Am Nachmittag spazierte ich in Richtung Schönhauser Allee. Dick eingepackt hetzten die Passanten in die Arcaden, rannten die Stufen zur U-Bahn hoch, da ihnen niemand gesagt hatte, dass sich im Schatten der Treppe eine Rolltreppe befand. So stand ich eine halbe Stunde unter dem Hochbahnviadukt und beobachte die Alltagshektik des Winters. Die Menschen hatten noch weniger Zeit. Vielleicht ist diese Dial A Lama-Geschichte keine so schlechte Idee, dachte ich.

Nach einer ziellosen U-Bahnfahrt durch Berlin kam ich zu später Stunde zurück in die Wohnung. Ich war nun bereits seit zwei Tagen trocken, was ich von Amok nicht behaupten konnte. Gerade als ich es mir mit dem neuen Dr.John-Album gemütlich machen wollte, erreichte mich ein aufgeregter Anruf.

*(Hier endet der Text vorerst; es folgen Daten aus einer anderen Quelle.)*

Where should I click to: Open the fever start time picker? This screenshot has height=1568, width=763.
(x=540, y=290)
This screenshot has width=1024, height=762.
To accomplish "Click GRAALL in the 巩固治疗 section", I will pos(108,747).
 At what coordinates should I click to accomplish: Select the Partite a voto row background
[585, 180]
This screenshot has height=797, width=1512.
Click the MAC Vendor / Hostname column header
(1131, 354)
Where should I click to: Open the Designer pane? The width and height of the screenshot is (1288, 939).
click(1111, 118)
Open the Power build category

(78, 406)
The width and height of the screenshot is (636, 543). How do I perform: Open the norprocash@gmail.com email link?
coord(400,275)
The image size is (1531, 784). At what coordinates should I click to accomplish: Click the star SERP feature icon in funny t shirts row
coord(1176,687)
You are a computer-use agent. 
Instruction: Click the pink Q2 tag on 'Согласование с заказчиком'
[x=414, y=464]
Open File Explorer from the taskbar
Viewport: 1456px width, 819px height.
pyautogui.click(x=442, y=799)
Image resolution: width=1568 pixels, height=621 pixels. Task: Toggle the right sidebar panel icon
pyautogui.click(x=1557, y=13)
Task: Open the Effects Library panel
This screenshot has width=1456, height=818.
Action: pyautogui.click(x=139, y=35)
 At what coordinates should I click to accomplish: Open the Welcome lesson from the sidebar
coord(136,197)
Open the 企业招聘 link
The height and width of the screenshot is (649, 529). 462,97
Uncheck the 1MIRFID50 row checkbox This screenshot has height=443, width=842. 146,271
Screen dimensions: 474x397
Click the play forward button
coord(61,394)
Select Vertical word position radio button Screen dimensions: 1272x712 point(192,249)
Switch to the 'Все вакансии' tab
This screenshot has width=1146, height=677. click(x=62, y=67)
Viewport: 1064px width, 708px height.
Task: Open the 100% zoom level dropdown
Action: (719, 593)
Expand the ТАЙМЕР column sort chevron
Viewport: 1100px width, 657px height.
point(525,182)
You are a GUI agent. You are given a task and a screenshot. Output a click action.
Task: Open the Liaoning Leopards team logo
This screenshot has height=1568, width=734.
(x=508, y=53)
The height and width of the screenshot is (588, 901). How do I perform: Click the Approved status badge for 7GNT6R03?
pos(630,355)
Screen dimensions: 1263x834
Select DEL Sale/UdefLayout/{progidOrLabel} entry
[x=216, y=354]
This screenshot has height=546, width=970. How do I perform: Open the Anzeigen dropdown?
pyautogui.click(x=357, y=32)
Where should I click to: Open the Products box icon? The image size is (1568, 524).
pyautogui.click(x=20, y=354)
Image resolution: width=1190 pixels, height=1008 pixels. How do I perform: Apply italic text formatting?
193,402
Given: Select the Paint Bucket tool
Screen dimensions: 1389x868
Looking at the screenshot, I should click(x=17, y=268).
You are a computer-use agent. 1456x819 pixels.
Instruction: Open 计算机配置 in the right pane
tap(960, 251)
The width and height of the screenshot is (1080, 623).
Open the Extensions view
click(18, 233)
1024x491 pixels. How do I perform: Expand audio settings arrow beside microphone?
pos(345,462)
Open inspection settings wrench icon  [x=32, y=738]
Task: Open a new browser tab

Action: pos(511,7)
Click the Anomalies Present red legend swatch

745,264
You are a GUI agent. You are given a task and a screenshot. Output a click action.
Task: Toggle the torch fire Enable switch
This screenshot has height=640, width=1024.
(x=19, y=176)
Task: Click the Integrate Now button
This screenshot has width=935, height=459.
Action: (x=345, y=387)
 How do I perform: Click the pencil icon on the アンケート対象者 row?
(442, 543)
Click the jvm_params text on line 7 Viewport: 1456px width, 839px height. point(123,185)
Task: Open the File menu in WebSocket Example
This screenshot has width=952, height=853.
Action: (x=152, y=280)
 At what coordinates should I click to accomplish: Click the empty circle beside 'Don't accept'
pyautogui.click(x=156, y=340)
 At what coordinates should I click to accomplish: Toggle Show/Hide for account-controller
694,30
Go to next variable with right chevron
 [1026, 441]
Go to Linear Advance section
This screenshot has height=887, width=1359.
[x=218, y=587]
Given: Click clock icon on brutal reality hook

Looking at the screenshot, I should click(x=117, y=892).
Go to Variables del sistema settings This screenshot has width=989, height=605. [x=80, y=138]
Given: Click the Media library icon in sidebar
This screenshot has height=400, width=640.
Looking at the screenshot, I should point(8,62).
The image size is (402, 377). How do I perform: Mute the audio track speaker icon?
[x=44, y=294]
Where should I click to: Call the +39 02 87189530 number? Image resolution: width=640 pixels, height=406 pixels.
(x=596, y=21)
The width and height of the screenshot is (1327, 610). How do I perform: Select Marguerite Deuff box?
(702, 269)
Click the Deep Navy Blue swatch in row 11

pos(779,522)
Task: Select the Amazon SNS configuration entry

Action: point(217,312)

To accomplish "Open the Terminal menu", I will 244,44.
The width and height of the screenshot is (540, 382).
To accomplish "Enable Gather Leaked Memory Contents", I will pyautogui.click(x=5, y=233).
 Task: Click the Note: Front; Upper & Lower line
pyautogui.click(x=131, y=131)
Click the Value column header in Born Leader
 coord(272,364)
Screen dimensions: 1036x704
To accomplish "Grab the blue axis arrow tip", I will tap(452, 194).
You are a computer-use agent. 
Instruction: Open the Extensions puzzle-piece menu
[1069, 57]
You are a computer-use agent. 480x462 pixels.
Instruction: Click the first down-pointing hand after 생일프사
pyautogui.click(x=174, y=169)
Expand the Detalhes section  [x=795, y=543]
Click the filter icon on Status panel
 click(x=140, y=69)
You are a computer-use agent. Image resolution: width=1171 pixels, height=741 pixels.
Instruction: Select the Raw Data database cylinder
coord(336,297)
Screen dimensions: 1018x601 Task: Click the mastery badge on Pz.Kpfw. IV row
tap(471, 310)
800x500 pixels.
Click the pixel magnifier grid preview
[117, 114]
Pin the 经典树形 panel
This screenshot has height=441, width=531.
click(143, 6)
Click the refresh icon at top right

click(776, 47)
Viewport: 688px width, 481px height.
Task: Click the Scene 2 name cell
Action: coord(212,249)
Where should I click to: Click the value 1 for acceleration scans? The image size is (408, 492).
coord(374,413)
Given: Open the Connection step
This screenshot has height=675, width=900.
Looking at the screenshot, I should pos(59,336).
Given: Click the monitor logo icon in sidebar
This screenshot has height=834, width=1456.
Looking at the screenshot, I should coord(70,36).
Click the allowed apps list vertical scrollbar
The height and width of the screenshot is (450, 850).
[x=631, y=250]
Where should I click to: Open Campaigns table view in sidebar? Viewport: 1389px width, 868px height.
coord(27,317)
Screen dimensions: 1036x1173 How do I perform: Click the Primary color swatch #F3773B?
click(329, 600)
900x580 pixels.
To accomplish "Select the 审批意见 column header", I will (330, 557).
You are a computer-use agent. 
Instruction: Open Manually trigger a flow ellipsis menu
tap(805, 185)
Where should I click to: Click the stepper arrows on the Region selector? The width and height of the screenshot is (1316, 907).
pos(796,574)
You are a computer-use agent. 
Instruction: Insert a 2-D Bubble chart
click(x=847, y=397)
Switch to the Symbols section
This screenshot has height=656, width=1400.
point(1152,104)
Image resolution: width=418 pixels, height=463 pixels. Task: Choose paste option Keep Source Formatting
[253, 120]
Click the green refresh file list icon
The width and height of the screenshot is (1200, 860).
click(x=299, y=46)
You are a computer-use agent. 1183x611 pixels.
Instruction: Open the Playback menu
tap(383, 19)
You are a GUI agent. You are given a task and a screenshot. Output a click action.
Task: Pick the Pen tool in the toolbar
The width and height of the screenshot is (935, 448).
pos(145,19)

„Amok hier, Du wirst nicht glauben, was mir gerade passiert ist. War in der Bahn zwischen Düsseldorf und Koblenz, frag nicht wieso. Wollte auf jeden Fall in Köln raus, zwei Taschen und dann war da dieser Laptop. Dachte, Du hättest den vergessen. Die Tür in Köln war zu. Ich in Bonn raus. Den Bahnhof da kennst. Alles verwirrend. Nen Pils auf den Schock. Gar nicht so einfach da, aber gab es dann. Computer auf. Und was finde ich da. Unterlagen, die beweisen, dass einem Dortmunder Champions League Sieger von 1997 die Kniescheiben fehlen, ist voll auf Schmerzmittel. Röntgenbilder sehen aus wie Mammutknochen. Der Erfolg steht ihm quasi ins Gesicht geschrieben. Ich natürlich erstaunt. Klick mich noch ein wenig durch die Dateien. Da finde ich Einzelheiten zum Sahin-Deal. Das ist auch so eine Nummer, schick ich Dir zu.“

Amok legte auf, ich setzte mich aufs Sofa, hörte Dr.John und fragte mich, was das jetzt schon wieder war. Ich trank weiter nur Tee.